LA MOSTRA “TRA OTTO E NOVECENTO A CONVERSANO E DINTORNI. DUE PERCORSI ARTISTICI”
La mostra presente nel Polo Museale di Conversano è articolata in due sezioni tematiche ben distinte, la prima curata da Clara Gelao che raccoglie dipinti e disegni dedicati ai paesaggi della “Terra di Bari” e la seconda curata da Marisa Cacciapaglia e dedicata all’esposizione di bellissimi abiti d’epoca.

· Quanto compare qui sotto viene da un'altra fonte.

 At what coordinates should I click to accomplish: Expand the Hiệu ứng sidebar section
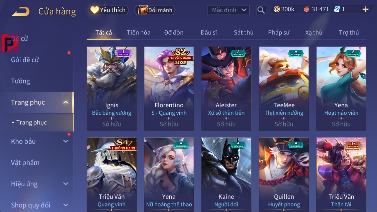[x=66, y=184]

Due sezioni distinte che però hanno in comune sia il territorio d’indagine (Conversano e dintorni), sia la cronologia (ultimi decenni dell’Ottocento-prima metà del Novecento). Obiettivo della mostra è ricordare in maniera insolita e originale la figura dell’architetto conversanese Sante Simone, cui peraltro sarà dedicata anche una mostra specifica nel Museo di San Benedetto. Per la prima sezione della mostra di fondamentale importanza è la collaborazione con La Città Metropolitana e la sua Pinacoteca che partecipano al progetto portando in mostra a Conversano alcune delle 125 opere raccolte nella mostra dal titolo “Da Terra di Bari a Città Metropolitana. Immagini del territorio dalle collezioni della Pinacoteca Metropolitana di Bari 1860-1960”, che mostrano, tra dipinti e disegni, l’antica Terra di Bari (poi divenuta Provincia di Bari). Le opereselezionate, tutte di altissimo valore storico e artistico, raffiguravano gli straordinari paesaggi e le vedute di città del sud-est barese. Questi dipinti, estrapolati dalla raccolta della Pinacoteca barese e integrati con altri afferenti soggetti simili appartenenti alla Pinacoteca di Conversano e a collezionisti privati, costituiscono il nucleo della prima sezione della mostra, che rappresenterà sicuramente una sorpresa per molti dei visitatori. Altrettanto interessante è la seconda parte dell’esposizione, dedicata ad una selezione della raccolta di bellissimi abiti ed accessori femminili di proprietà della sezione “Moda e Costume” del Polo Museale del Comune di Conversano, sito nel Castello, provenienti dalle famiglie nobili e borghesi del territorio, che, come si è detto, segue un analogo percorso cronologico. Gli abiti scelti per la mostra, in numero di venti, contano abiti da visita, da passeggio, da sera e datano dagli ultimi decenni dell’Ottocento alla prima metà del Novecento; sono stati selezionati secondo il criterio della rappresentatività per raccontare le linee della moda e le sue mutazioni, i cambiamenti socioculturali della classe dominante, le innovazioni della tecnologia tessile e soprattutto la storia del corpo femminile che conquista passo dopo passo la sua libera e naturale bellezza. Il passaggio dall’una all’altra sezione dell’esposizione è segnato da tre dipinti, tutti del pittore castellanese Francesco dell’Erba, raffiguranti soggetti e scene che hanno a protagoniste donne abbigliate con abiti simili a quelli esposti in successione nel catalogo.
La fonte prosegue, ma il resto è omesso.